Even in the event that the downward trend of infection numbers continues and tracing methods are effectively implemented, experts say that the day Americans are waiting for, when a bell rings that life can go back to the way it was, is unlikely to be what a “reopening” will look like. Rather, what is envisioned is a staggered attempt to revive the economy, while social distancing continues as a means of fending off a viral rebound.

“If you open up too soon we will get a rebound. All the models agree that is what will happen, and it makes sense, since we got to where we are now by keeping everyone at home,” said Professor Kaplan. “We don’t want to just let people go back to what they were doing before, and we have to do it in a smart way that allows businesses to reopen but that encourages them to reimagine their process.”

Such an approach encourages businesses to allow as many employees to work remotely as possible and for other societal gatherings to continue only if social distancing is practical. The moves could significantly change the way that Jewish life would be ideally envisioned by public health experts during such a period. A recent study by Johns Hopkins University that offered advice to governors on a phased reopening listed houses of worship, schools, camps, and large gatherings such as weddings and funerals with many attendees as presenting the highest risks, and which needed the most modifications.

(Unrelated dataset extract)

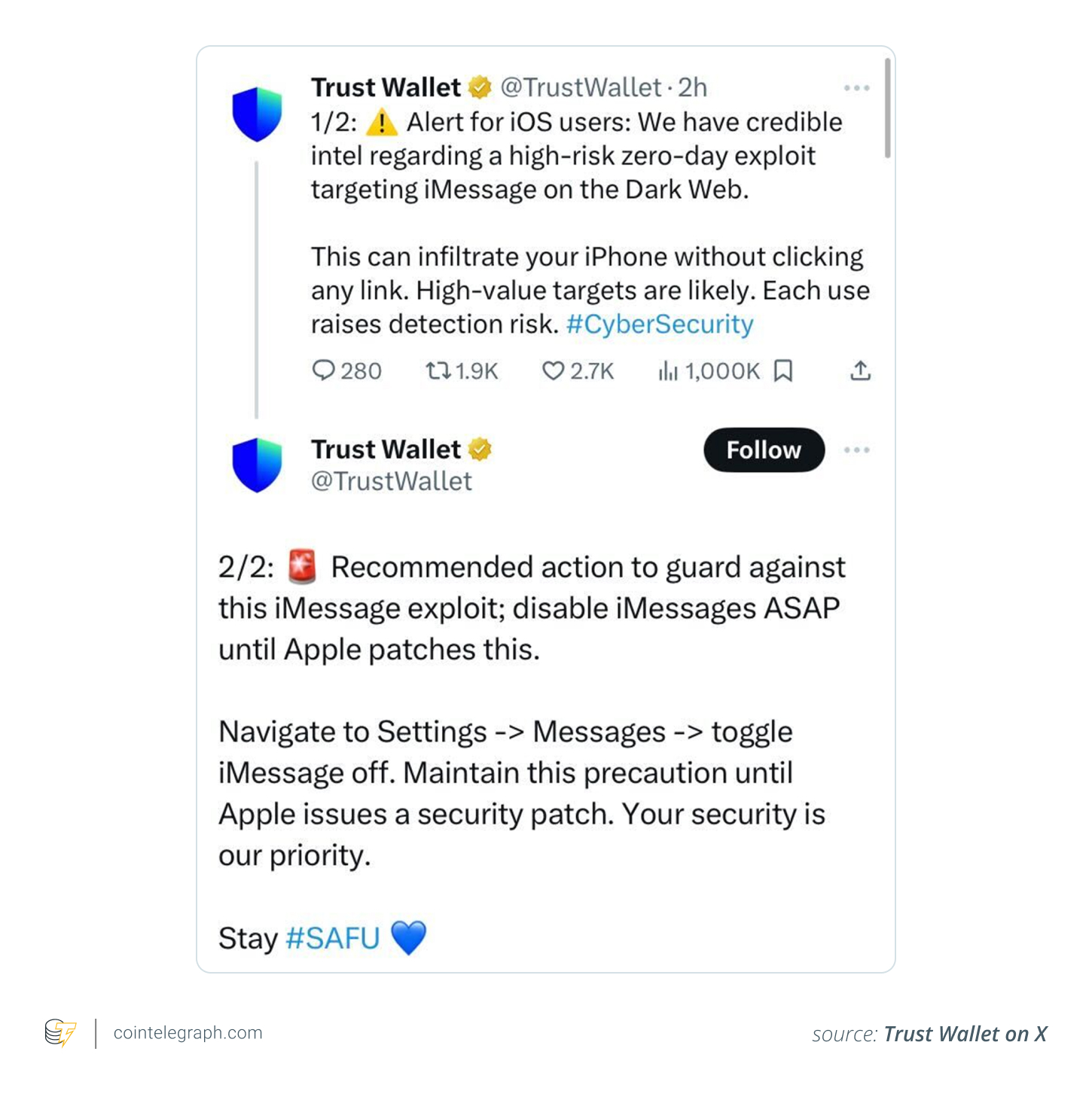Open more options on the first tweet
Image resolution: width=1092 pixels, height=1094 pixels.
(857, 87)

“It could very well be that shuls and weddings will take longer to open or return to normal, which is painful, but I would assume that government’s priorities will be education and employment,” said Professor Federgruen. “My guess is that what we will see in New York is a gradual return that could take various forms. It could be that schools will start with staggered classes that will allow for half a class to be with a teacher at a time. Companies could also be asked to stagger if they can; if we then see no significant increase in infections, we can progress from there.”